Exercise details - Out of the entries that follow, copy each line containing "tool".

Dataset excerpts -
'''
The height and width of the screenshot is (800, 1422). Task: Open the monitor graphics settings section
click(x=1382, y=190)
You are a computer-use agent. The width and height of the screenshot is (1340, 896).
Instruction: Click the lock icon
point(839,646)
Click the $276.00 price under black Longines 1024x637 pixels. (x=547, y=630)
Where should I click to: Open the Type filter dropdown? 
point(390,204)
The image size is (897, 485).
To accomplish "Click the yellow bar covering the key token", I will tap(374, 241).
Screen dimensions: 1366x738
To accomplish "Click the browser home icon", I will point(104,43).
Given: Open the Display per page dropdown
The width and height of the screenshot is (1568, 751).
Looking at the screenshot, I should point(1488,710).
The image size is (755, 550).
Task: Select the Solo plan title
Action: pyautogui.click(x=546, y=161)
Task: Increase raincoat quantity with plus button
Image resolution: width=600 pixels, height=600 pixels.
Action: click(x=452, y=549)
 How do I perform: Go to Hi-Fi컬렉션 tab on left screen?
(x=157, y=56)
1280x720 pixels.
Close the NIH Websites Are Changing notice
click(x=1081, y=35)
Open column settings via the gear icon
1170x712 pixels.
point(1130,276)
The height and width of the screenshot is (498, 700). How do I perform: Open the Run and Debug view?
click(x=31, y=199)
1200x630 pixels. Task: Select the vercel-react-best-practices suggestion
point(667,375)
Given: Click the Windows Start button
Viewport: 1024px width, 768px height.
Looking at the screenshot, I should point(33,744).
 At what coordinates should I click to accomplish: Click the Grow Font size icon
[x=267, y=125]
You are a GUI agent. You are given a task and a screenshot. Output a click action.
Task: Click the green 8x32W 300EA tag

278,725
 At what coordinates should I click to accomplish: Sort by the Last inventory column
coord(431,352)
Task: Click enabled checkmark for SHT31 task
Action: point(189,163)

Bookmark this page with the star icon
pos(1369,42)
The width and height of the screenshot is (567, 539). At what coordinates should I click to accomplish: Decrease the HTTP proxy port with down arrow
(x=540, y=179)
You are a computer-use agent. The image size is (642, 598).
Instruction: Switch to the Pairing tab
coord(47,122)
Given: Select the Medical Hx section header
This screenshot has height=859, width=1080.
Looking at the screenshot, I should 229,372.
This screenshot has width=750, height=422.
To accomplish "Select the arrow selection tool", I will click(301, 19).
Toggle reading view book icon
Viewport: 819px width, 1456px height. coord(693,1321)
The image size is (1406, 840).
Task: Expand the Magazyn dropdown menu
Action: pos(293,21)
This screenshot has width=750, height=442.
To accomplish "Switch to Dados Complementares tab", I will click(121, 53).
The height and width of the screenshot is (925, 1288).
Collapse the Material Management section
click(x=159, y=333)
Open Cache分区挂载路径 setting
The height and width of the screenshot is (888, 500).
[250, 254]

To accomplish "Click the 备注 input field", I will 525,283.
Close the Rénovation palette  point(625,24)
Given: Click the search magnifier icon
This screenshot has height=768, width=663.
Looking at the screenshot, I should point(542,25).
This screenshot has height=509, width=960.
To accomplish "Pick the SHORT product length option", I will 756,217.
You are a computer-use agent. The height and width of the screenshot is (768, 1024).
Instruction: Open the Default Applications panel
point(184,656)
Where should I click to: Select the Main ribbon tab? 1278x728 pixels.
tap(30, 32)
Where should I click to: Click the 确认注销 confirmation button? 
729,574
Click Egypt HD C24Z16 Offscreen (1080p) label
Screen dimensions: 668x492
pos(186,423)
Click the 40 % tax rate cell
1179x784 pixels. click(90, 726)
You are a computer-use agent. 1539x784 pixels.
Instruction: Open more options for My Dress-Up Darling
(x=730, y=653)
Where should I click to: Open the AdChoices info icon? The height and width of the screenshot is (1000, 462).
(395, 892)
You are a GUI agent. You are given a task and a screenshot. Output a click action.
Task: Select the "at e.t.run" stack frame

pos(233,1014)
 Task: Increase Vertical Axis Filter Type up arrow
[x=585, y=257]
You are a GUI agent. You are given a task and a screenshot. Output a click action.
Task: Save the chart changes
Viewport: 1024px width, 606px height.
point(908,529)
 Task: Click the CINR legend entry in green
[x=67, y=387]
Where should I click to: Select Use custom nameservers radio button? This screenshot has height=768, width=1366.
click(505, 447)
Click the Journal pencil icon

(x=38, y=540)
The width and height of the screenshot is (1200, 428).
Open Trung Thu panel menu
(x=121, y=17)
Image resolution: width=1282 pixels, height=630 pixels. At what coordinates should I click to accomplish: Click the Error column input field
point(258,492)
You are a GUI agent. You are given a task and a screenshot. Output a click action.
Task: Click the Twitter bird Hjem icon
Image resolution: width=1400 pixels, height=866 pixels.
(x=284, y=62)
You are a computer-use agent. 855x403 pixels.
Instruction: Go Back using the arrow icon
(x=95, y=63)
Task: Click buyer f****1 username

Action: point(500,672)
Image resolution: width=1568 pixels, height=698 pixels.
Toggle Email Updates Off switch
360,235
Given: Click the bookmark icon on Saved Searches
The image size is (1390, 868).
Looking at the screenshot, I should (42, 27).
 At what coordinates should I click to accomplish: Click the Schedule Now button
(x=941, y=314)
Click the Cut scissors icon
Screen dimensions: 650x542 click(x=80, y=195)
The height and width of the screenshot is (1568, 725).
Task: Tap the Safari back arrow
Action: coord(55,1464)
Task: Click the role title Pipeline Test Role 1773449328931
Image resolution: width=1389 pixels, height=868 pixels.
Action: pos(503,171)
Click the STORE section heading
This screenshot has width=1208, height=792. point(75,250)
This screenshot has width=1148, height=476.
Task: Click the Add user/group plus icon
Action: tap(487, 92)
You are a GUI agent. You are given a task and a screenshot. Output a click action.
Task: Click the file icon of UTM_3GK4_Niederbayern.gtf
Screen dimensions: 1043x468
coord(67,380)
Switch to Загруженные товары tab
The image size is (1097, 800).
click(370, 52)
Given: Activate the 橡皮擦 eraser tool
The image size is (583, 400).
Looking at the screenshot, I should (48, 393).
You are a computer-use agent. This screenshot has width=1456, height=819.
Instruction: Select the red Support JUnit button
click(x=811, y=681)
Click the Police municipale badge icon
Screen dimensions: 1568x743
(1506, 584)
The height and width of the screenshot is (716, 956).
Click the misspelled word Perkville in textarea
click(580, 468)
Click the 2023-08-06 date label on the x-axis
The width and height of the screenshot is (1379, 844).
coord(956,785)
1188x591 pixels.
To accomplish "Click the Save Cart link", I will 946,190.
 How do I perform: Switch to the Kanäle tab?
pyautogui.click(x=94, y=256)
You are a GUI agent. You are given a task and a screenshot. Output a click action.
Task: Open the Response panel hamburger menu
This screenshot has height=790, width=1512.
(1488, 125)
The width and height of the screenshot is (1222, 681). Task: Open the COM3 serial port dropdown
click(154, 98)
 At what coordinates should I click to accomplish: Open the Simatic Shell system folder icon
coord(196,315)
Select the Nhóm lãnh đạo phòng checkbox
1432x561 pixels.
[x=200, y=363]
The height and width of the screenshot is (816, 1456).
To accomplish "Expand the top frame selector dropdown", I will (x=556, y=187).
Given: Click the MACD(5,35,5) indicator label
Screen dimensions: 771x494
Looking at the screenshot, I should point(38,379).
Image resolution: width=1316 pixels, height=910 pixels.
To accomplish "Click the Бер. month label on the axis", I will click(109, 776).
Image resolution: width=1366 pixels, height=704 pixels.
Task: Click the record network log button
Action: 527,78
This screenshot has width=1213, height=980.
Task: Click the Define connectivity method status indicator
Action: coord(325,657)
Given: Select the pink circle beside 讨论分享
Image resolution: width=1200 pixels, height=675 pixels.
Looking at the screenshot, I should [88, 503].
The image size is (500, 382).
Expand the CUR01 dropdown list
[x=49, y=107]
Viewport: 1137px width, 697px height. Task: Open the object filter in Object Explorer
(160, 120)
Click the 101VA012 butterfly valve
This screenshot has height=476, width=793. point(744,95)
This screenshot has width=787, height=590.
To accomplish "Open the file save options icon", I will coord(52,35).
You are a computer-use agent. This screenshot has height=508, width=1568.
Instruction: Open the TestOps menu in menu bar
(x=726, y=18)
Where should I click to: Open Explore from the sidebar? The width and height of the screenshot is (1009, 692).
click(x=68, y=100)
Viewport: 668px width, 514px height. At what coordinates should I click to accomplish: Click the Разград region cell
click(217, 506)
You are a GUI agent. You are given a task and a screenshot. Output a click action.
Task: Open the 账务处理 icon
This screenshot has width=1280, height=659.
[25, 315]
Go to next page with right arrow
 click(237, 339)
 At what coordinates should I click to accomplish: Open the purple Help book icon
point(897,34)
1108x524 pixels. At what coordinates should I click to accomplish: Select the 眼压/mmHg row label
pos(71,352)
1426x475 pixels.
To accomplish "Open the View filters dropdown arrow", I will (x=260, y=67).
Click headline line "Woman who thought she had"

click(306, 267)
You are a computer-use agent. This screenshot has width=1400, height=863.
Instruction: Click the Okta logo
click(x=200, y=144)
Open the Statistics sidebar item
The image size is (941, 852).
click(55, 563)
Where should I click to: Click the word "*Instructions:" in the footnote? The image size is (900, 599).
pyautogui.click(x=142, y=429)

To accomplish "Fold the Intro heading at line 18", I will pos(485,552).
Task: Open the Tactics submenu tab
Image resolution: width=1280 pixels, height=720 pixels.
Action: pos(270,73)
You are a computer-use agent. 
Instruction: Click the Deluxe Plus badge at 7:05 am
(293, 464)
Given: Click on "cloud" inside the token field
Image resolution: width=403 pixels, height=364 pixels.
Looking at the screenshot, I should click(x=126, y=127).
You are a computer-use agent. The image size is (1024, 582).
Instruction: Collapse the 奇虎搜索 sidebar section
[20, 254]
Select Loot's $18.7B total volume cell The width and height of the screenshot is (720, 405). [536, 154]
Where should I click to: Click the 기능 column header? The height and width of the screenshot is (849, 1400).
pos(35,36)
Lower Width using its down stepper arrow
'''
Expected answer -
To accomplish "Select the arrow selection tool", I will click(301, 19).
Given: Activate the 橡皮擦 eraser tool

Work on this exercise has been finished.